Submitted to: Plant Physiology
Publication Type: Peer Reviewed Journal
Publication Acceptance Date: 4/9/2007
Publication Date: 4/20/2007
Citation: Hernandez, G., Ramirez, M., Valdes-Lopez, O., Gebeyaw, M.T., Graham, M.A., Czechowski, T., Schlereth, A., Wandrey, M., Erban, A., Cheung, F., Wu, H., Lara, M., Town, C.D., Kopka, J., Udvardi, M.K., Vance, C.P. 2007. Phosphorus stress in common bean: root transcript and metabolic responses. Plant Physiology. 144:752-767. Interpretive Summary: Common bean (Phaseolus vulgaris L.) is the world's most important grain legume for direct human consumption. Its growth, however, is frequently limited due to low phosphorus (P) availability in soil. In this report we use three research approaches to identify genes that may be important in helping beans and other crops to grow in P-deficient soils. In one series of experiments we measured the expression of some 2,200 genes in roots of P-sufficient and P-deficient bean plants. We found a large number of genes that were induced to greater activity by P-deficiency stress. In another approach we used a very sensitive method to measure the expression of 372 genes that are known to control the expression of other genes. We also measured metabolites that accumulate in P-deficient bean plants. Because the genes that we identified through large-scale expression and metabolite analysis of bean plants appear to be enhanced during P deficiency in several crop species, they may be excellent candidates for use as molecular markers for identifying and breeding better germplasm that tolerates low soil P conditions. They may also be useful as candidate genes to improve P tolerance through plant biotechnology.

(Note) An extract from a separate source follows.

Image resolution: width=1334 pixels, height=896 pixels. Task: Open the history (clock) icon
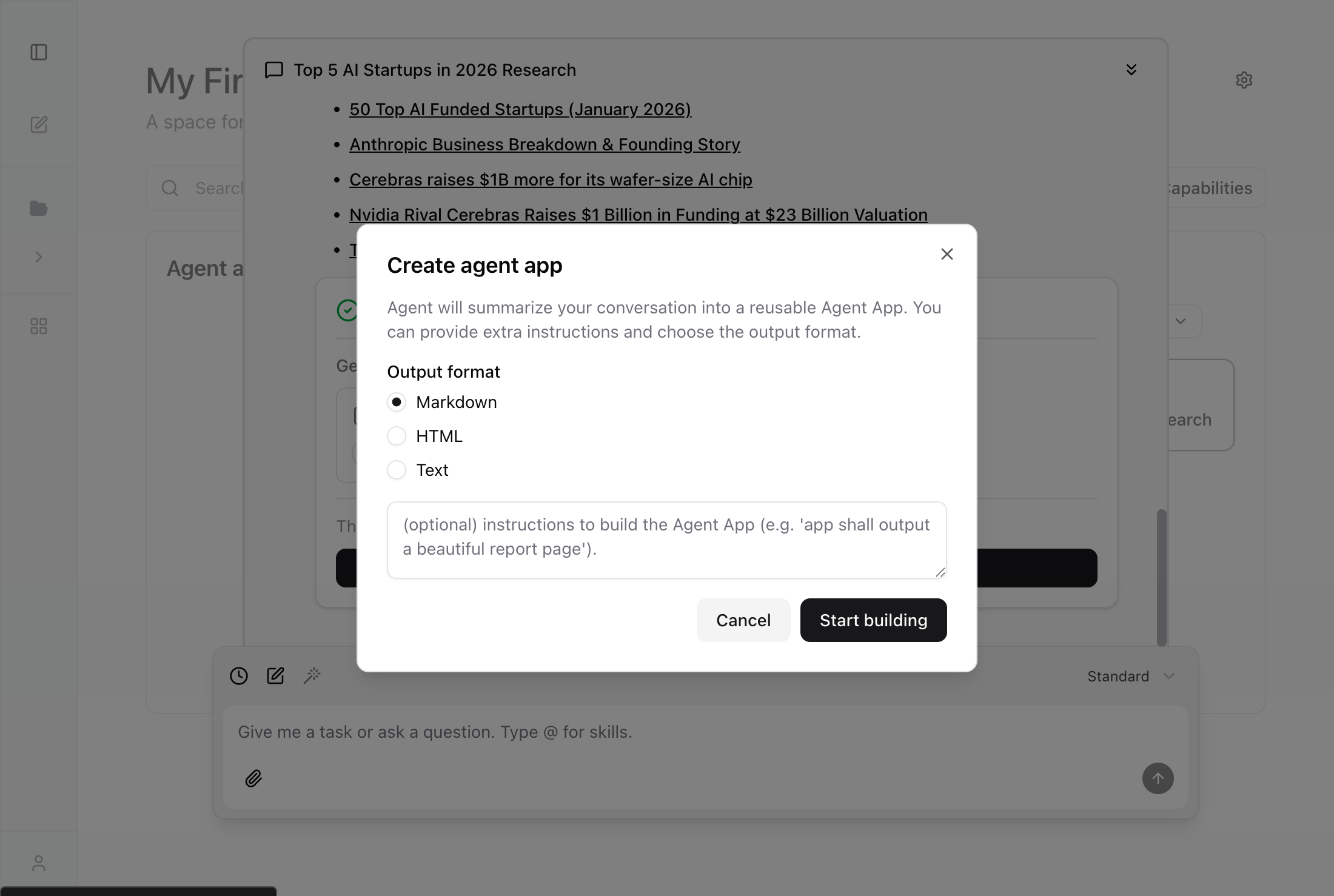[x=238, y=675]
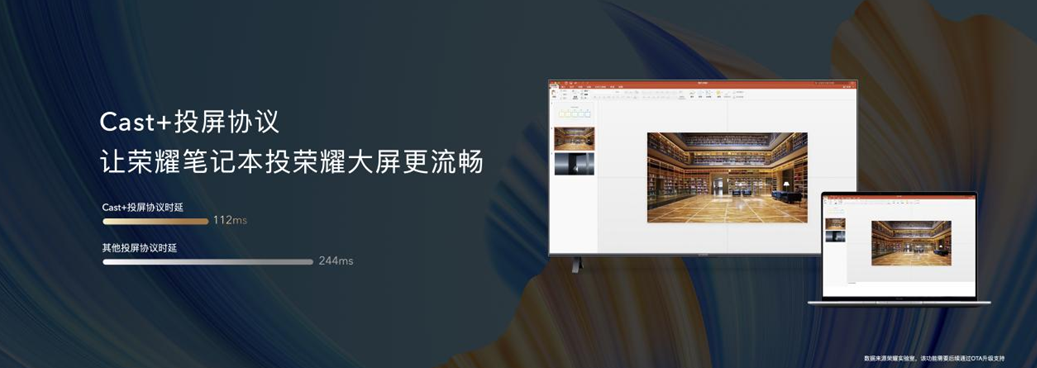This screenshot has width=1037, height=368.
Task: Select the dark gray slide thumbnail in the TV panel
Action: [574, 163]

Technical Abstract: Phosphorus (P) is an essential element for plant growth. Crop production of common bean (Phaseolus vulgaris), the most important legume for human consumption, is often limited by low P in the soil. Functional genomics technologies were used to investigate global gene expression and metabolic responses of bean plants grown for 3 weeks under P-deficient (-P) and P-sufficient conditions. As expected, P-starved plants showed enhanced dry weight root/shoot ratio as well as [MG1] reduced leaf area and net photosynthesis rates. Transcript profiling was performed through hybridization of nylon filter arrays spotted with cDNAs of 2,212 unigenes of –P root library. A total of 126 genes, representing different functional categories, showed significant differential expression in response to P: 62% of these were induced in -P roots. A set of 372 bean transcription factor (TF) genes, coding for proteins with InterPro domains characteristic or diagnostic for TF, were identified from The Institute of Genomic Research /Dana Farber Cancer Institute Common Bean Gene Index. Using real-time RT-PCR analysis, 17 TF genes were found to be differentially expressed in –P roots; 4 TF genes, including MYB TFs, were induced. Non-biased metabolite profiling using gas chromatography coupled to mass spectrometry was used to assess the degree to which changes in gene expression in –P roots affect overall metabolism. Stress related metabolites such as polyols accumulated in –P roots as well as sugars, which are known to be essential for P stress gene induction.